2. Bölüm: Korkuya Kucak Açanlar.
Halsey, Don't Play.
🪁
Derler ki; Kimsenin başaramadığını senin başarman değil, herkesin başardığını senin başaramaman asıl başarıdır.
Bazı sahneler acımaz.
Bazı sahneler acıtmaz.
Bazı ölümler ağlatır.
Bazı ölümler güldürür.
Ve bazı yaşamlar, öldüğünde ağlatacağından daha çok ağlatır.
"Asal, anladın mı?"
Dikkatim elimde döndürdüğüm kalemden dağılıp, başım kalktığında dürüst davranarak "Dinlemedim." dedim.
Kafamı kurcalayan onlarca şey varken ders dinleyemiyordum.
"Elektrokimyasal hücrelerden bahsediyorduk en son," dedi bakışlarını benden çekip tüm sınıfta gezdirerek. "Redoks reaksiyonuyla kendiliğinden gelişen elektrik akımını üretebiliyordu."
Dinlemeyi yine reddedip kafamı sırada kavuşturduğum kollarım arasına koydum. Betül Hocanın sakin ses tonu beni uykuya iterken gözlerimi açık tutmaya çalıştım. Üzerinden ne kadar geçtiğini bilmediğim bir sürenin ardından tanıdık zil çaldığında ayağı kalktım ve sınıftan çıktım.
İdare katına çıkarak müdür yardımcısı Ozan Hocanın odasına ilerledim. Kapalı olan kapıya hafifçe iki kere vurdum, birkaç saniye sonra gel sesi kulaklarıma dolduğunda kulbu indirdim ve kapıyı açtım. Direkt Ozan Hocayı gördüğümde aralık kapıdan "Hocam birşey konuşmak istiyorum, müsait misiniz?" dedim.

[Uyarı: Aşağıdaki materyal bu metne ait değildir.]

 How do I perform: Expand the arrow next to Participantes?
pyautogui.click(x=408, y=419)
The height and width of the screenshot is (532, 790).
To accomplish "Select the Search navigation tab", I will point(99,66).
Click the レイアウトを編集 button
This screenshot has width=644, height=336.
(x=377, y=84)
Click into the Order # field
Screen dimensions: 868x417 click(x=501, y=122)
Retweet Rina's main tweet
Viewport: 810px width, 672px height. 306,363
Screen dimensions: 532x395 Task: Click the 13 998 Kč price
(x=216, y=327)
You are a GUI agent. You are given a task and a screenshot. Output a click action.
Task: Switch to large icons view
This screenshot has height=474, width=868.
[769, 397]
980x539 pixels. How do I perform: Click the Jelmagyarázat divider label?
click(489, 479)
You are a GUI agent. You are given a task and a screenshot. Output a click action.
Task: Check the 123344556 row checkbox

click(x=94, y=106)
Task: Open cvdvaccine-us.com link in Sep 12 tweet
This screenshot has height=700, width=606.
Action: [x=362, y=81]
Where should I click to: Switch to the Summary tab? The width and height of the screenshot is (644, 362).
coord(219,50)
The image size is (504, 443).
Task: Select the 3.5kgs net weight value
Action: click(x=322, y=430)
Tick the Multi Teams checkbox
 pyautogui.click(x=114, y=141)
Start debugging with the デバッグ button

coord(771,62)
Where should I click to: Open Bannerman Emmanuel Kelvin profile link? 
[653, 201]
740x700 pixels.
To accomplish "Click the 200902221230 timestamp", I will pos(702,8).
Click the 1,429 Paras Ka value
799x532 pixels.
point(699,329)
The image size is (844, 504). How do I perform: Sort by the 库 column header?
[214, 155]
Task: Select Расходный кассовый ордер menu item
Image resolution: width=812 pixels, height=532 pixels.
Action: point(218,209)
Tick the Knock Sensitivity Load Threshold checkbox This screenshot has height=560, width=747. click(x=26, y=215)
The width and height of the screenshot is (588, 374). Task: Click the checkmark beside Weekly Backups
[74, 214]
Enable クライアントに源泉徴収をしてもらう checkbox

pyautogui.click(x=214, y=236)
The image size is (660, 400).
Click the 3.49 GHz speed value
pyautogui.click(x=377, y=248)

"Gel Asal," dediğinde kapıyı tamamen açtım. İçeri girerken flu bir şekilde sol tarafta bir karartı gördüm. Kim olduğunu görmek adına sol tarafa döndüğümde oturan ve kapıya doğru bakan Kenan Hocayı gördüm.
Bakışlarını ondan çekip "Sonra da gelebilirim," dedim.
"Gerek yok, gel konuşalım, Kenan'ın rahatsız olacağını sanmıyorum." Yeniden sola doğru baktığımda bana bakmayı bırakıp kucağındaki kağıtlarla ilgilenmeye devam ettiğini gördüm. Boş sandalyeye oturdum.
Sıktığım telefonu açtım, dün gelen mesajı buldum. Ekranı yavaşça Ozan Hocaya çevirdiğimde gözlerini kısıp okumaya başladı.
"Biliyorum, ben attırdım." dediğinde inanamayarak ona baktım.
"Hocam her yıl inatla girmediğimi biliyorsunuz, neden attırdınız?"
Elini masanın sağ alt kısmına uzattı, bir süre yokladıktan sonra aradığını bulmuş olacak ki elini çekti. Elinde bir kağıt vardı.
"Bak Asal, sen çok başarılısın." dedi kağıdı önüme doğru iterken. Ben kağıda bakarken konuşmaya devam etti. "Bu yıl sayısal'ın en iyileri için sınıf açıyoruz. Üniversite sınavında da ek puan getirisi olacak. Eğer o sınava girer ve başarını gösterirsen," derken parmağıyla kağıdın başını gösterdi. Kağıdın başlığı Sayısal Sınıfı'na Aday Öğrenciler'di. Hepsinin yanında imza bekleyen bir alan vardı. Ve en başta benim adım yazıyordu.
"İsminin yanına o imzayı ben atacağım."
Ses bu sefer arkadan gelmişti. Ben daha arkamı dönemeden Kenan Hoca ayağı kalktı. Elindeki kağıtlardan birini önüme verdi, Ozan Hoca'nın masaüstü kalemliğinden bir kurşun kalem alıp bana uzattı. Önümdeki kağıtta yine 2. dönemin son konularından olan İntegral'den bir soru vardı.